• PROBLEM REQUIREMENTS: Extract verbatim every line from the one containing "Locate an element" through the end of the items below, including both of those lines. Omit the pictures from your answer.

• DATA SHOWN:
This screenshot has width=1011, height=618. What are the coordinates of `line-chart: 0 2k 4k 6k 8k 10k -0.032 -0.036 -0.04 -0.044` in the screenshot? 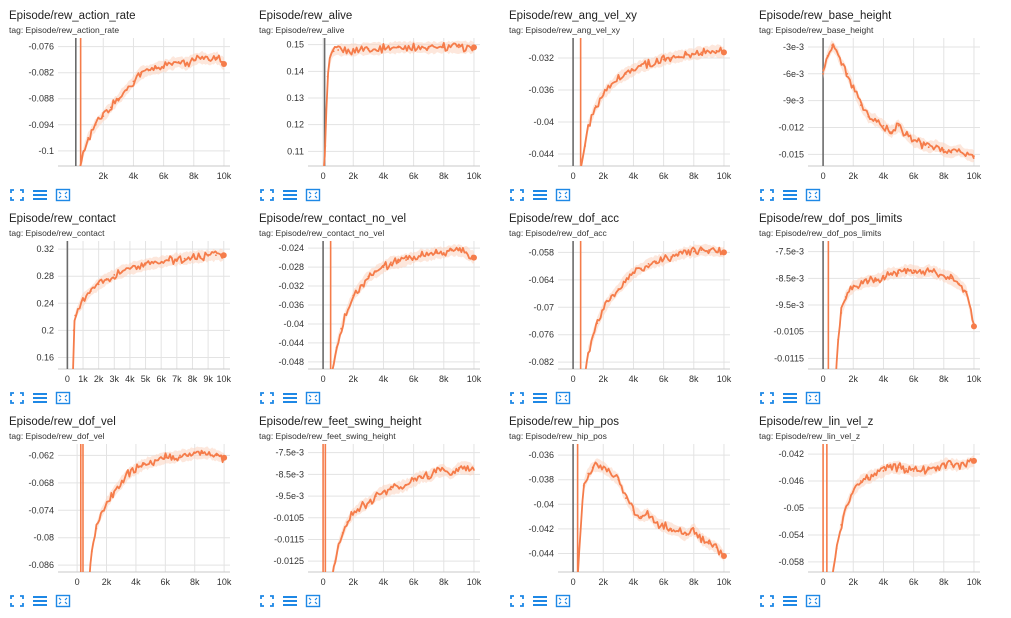 It's located at (620, 111).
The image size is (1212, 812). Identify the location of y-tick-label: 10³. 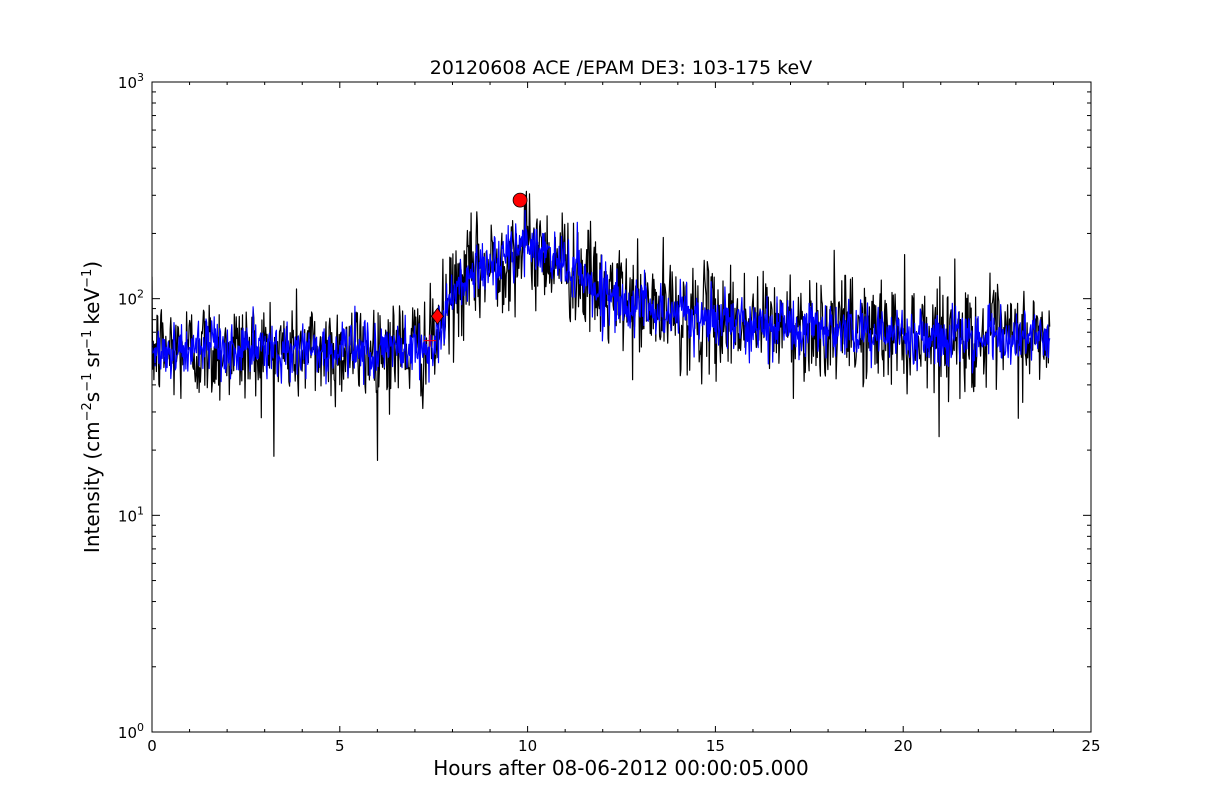
(131, 82).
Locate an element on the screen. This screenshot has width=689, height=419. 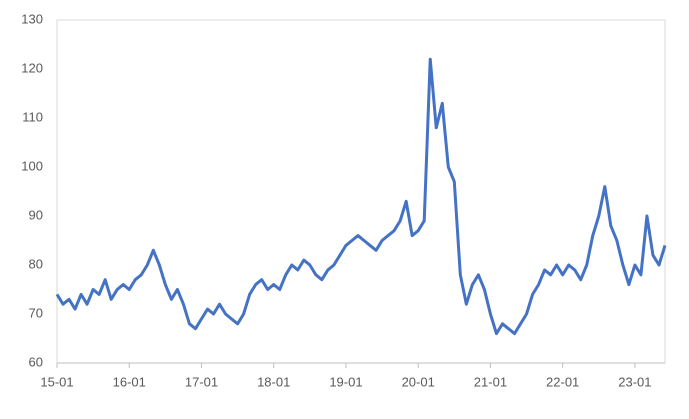
x-tick-label: 23-01 is located at coordinates (634, 382).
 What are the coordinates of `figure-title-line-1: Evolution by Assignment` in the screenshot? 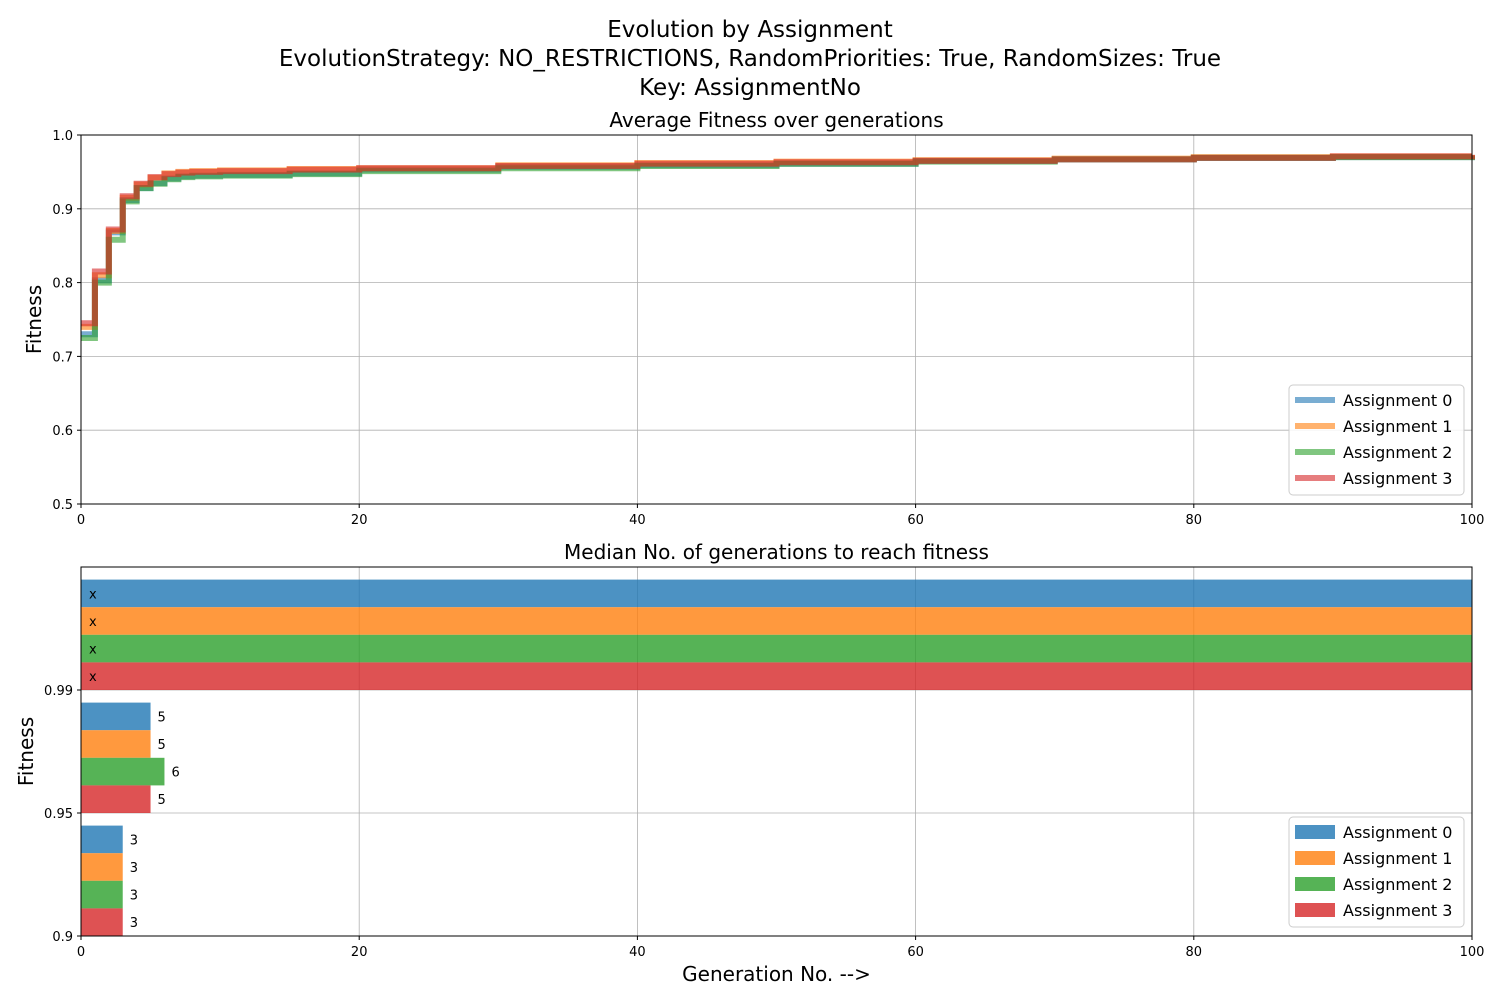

• ANSWER TO THE PROBLEM:
Locate an element on the screen. This screenshot has width=689, height=419. 
x-tick-label: 23-01 is located at coordinates (634, 382).
 What are the coordinates of `figure-title-line-1: Evolution by Assignment` in the screenshot? 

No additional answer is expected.